Forts ensemble: Procap recommande 2x NON aux votations du 25 novembre 2018

Forts ensemble: Procap recommande 2x NON aux votations du 25 novembre 2018

Dans quelques jours, l’électorat suisse votera sur deux propositions nationales qui concernent directement les personnes avec handicap: la base légale pour la surveillance des assurés et l’«initiative pour l’autodétermination». L’organisation pour personnes avec handicap Procap recommande de glisser deux fois NON dans l’urne.

Contre la surveillance arbitraire des assurés

Si tout le monde s’accorde à dire que les fraudes à l’assurance doivent être combattues, la base légale pour la surveillance des assurés, sur laquelle l’électorat suisse sera invité à se prononcer le 25 novembre, va toutefois trop loin. En permettant à n’importe quelle caisse-maladie, assurance-accidents ou assurance sociale de faire surveiller les personnes assurées, elle porte atteinte à aux principes fondamentaux de l’Etat de droit et expose toute la population de Suisse à un risque de surveillance. Les personnes avec handicap seront, elles aussi, directement touchées par les durcissements introduits par cette loi.

Les assurances (et les détectives) poursuivent des intérêts économiques et ne sont pas neutres.
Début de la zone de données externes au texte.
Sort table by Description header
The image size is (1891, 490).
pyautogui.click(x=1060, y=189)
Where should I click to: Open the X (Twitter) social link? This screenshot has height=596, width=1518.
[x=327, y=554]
A part pour la surveillance au moyen d’émetteurs GPS, elles pourront décider sans contrôle judiciaire indépendant qui faire surveiller par un détective privé à l’aide d’enregistrements vidéo et audio. Cela pose problème dans un Etat de droit et empiète de manière démesurée sur la vie privée.

Procap soutient donc le référendum contre la surveillance des assurés et recommande clairement de voter NON.

Plus d'informations:
- Argumentaire de Procap Ouverture du lien dans une nouvelle fenêtre.

Pas de remise en cause des droits humains

«Le droit suisse au lieu de juges étrangers» (ou «initiative pour l’autodétermination») appelle à la primauté des dispositions constitutionnelles sur le droit international. Si cette demande paraît à première vue plausible, l’adoption de l’initiative aurait toutefois de graves conséquences: elle vise en effet à dénoncer la Convention européenne des droits de l’homme, qui garantit nos droits humains tels que la liberté d’expression, l’interdiction de discrimination ou les droits des minorités. Grâce à cette convention, toute violation des droits fondamentaux en Suisse peut être portée en dernière instance devant la Cour européenne des droits de l’homme (CEDH). Cette procédure protège aussi les personnes avec handicap.

Bien sûr, la constitution suisse garantit les droits fondamentaux, mais ils peuvent être modifiés – voire tout bonnement supprimés – par une initiative populaire. Le Parlement peut même édicter une loi qui enfreint les droits fondamentaux. La raison en est que la Suisse ne connaît pas de «juridiction constitutionnelle» à l’égard des lois fédérales, c’est-à-dire un contrôle de leur conformité à la constitution. La Convention européenne des droits de l’homme vient pallier ces manquements.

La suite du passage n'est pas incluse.